Assigned task
Since pictures do not belong in the copy, please repeat every record below exactly without them.

Dataset
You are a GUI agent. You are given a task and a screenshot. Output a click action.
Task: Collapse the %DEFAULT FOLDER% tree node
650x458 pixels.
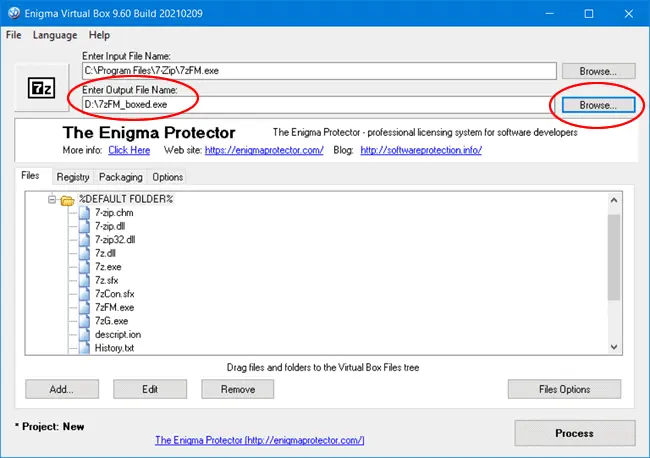50,200
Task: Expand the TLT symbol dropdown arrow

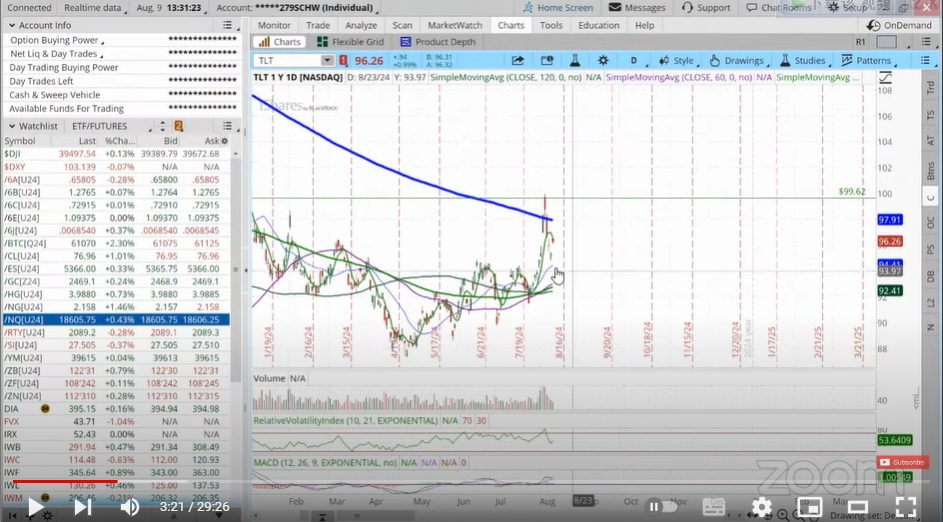Action: 327,61
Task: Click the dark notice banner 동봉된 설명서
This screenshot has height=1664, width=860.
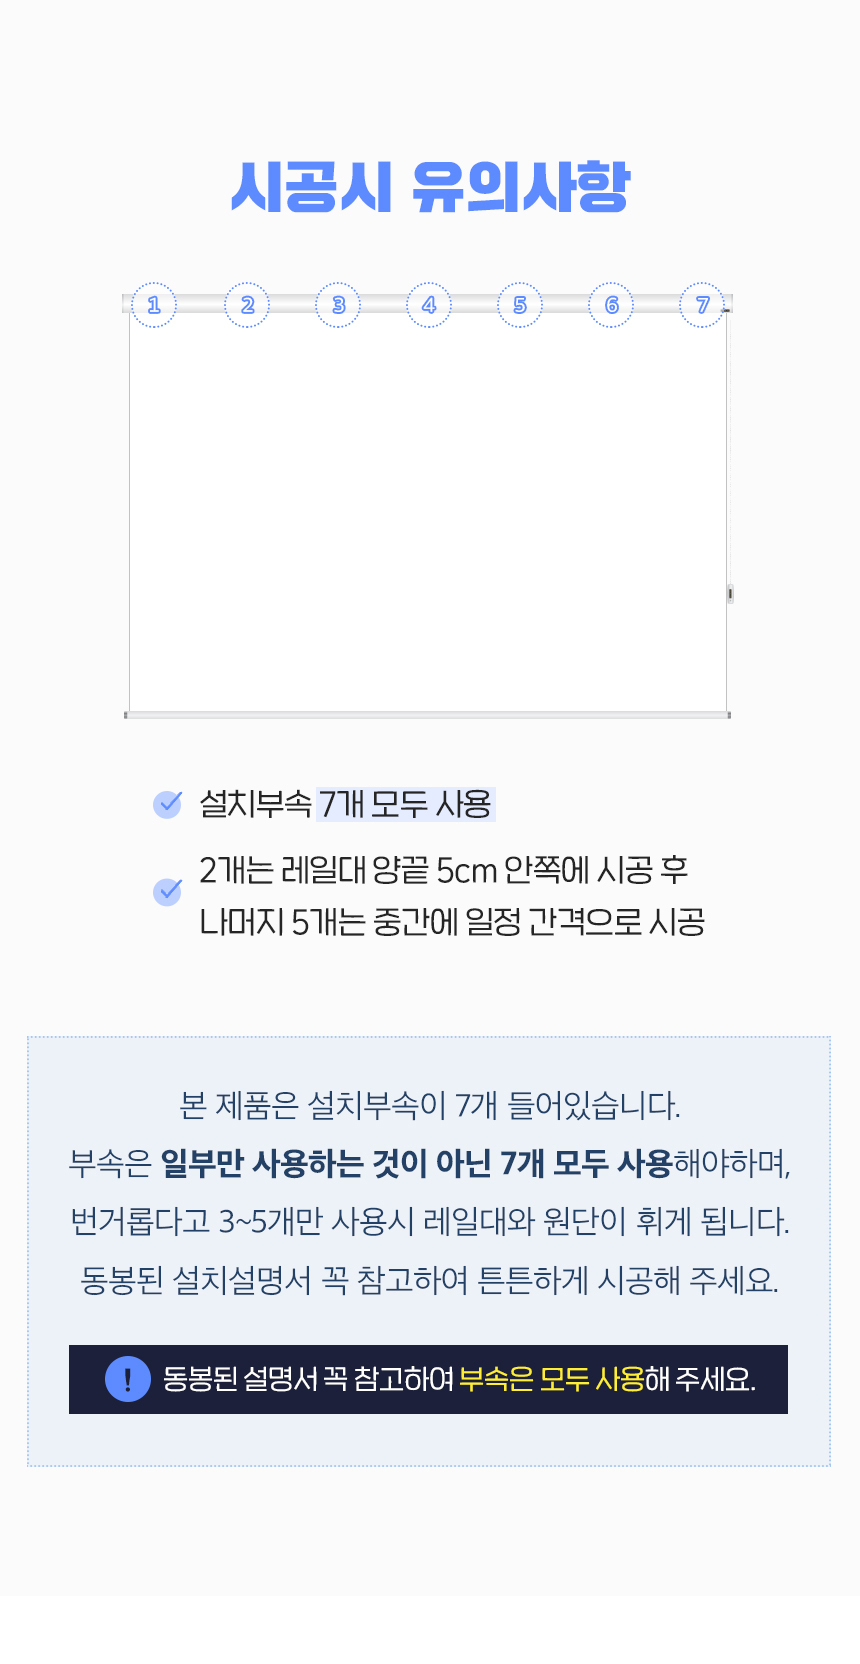Action: (428, 1379)
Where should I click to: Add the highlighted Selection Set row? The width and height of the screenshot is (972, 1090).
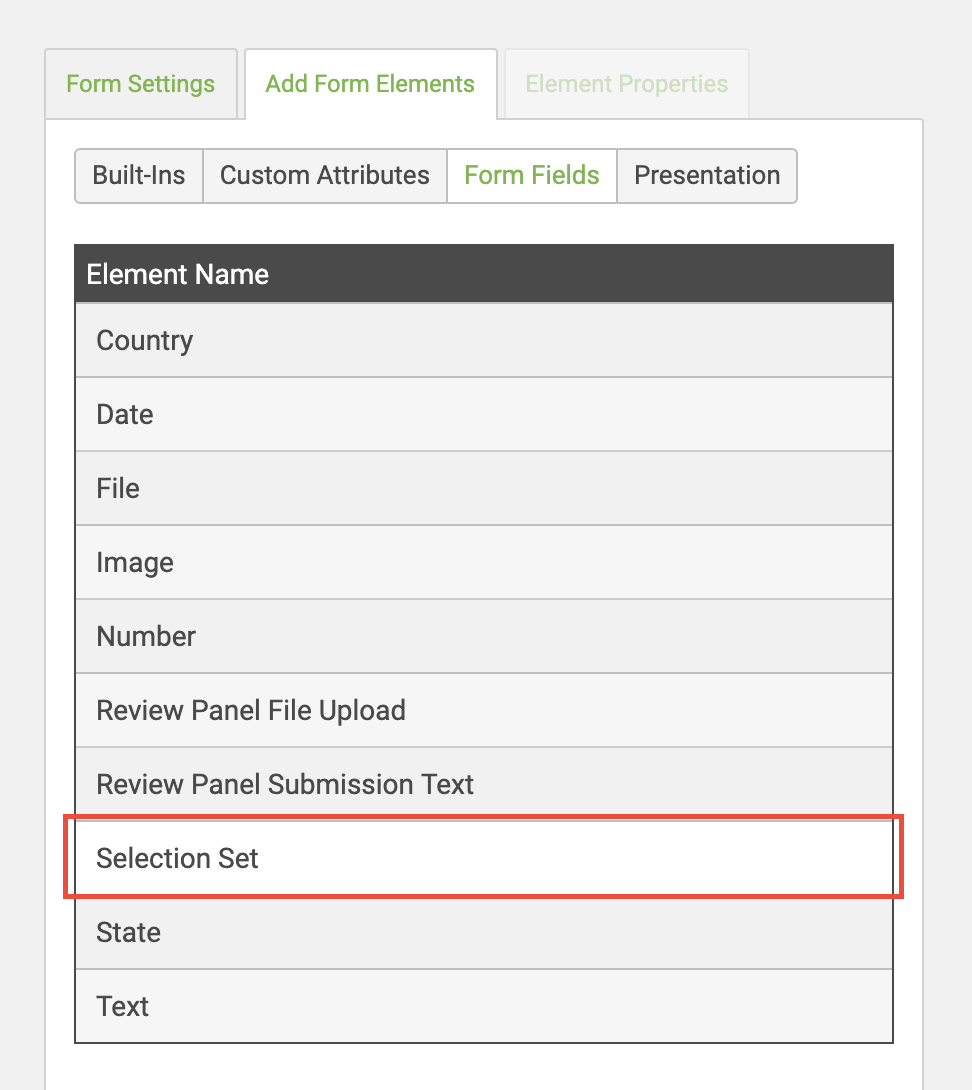pyautogui.click(x=483, y=858)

Solution to the problem
You are a GUI agent. You are given a task and a screenshot. Output a click action.
Task: Collapse the %DEFAULT FOLDER% tree node
650x458 pixels.
50,200
Task: Expand the TLT symbol dropdown arrow

Action: 327,61
Task: Click the dark notice banner 동봉된 설명서
This screenshot has height=1664, width=860.
Action: (428, 1379)
Where should I click to: Add the highlighted Selection Set row? The width and height of the screenshot is (972, 1090).
pyautogui.click(x=483, y=858)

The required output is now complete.